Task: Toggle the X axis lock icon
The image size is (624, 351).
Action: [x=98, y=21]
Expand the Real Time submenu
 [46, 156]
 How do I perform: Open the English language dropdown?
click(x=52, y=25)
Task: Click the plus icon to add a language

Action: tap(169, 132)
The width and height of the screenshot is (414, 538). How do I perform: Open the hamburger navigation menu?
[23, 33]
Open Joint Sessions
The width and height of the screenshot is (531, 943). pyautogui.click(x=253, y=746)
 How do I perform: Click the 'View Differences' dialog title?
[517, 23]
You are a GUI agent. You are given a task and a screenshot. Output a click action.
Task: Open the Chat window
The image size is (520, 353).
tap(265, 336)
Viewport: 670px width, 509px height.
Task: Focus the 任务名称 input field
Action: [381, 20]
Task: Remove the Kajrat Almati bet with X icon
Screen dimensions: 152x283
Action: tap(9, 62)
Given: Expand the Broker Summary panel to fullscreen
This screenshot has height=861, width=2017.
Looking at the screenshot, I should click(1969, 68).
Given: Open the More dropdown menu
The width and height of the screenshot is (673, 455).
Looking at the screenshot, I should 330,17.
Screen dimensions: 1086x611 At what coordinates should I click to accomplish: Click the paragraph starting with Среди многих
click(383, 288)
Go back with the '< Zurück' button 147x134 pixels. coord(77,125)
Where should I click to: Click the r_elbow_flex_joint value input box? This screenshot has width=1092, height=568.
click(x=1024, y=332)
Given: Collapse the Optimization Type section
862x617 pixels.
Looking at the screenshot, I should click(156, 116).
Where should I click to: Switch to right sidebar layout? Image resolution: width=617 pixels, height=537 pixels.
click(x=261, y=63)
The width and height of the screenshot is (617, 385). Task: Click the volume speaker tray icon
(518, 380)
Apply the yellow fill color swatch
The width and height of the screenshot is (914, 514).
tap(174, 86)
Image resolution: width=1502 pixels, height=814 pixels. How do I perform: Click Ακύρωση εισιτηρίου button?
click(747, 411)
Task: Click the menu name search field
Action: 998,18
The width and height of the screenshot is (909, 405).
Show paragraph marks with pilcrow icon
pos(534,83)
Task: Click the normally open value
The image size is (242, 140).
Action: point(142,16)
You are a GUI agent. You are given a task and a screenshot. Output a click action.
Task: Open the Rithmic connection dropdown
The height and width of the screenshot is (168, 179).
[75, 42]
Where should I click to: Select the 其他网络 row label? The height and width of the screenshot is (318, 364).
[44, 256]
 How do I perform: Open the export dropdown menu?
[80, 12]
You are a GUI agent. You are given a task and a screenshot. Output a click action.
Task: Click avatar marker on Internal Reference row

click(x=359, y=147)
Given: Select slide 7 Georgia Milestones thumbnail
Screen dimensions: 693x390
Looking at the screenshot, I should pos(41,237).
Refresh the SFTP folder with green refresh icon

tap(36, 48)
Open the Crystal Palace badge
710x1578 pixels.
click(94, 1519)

▬▬▬▬▬▬

Print only the lines running from the one with "Task: Open the Rithmic connection dropdown" to the final line of the data above, each exactly as it appears.

Task: Open the Rithmic connection dropdown
The height and width of the screenshot is (168, 179).
[75, 42]
Where should I click to: Select the 其他网络 row label? The height and width of the screenshot is (318, 364).
[44, 256]
 How do I perform: Open the export dropdown menu?
[80, 12]
You are a GUI agent. You are given a task and a screenshot. Output a click action.
Task: Click avatar marker on Internal Reference row

click(x=359, y=147)
Given: Select slide 7 Georgia Milestones thumbnail
Screen dimensions: 693x390
Looking at the screenshot, I should pos(41,237).
Refresh the SFTP folder with green refresh icon

tap(36, 48)
Open the Crystal Palace badge
710x1578 pixels.
click(94, 1519)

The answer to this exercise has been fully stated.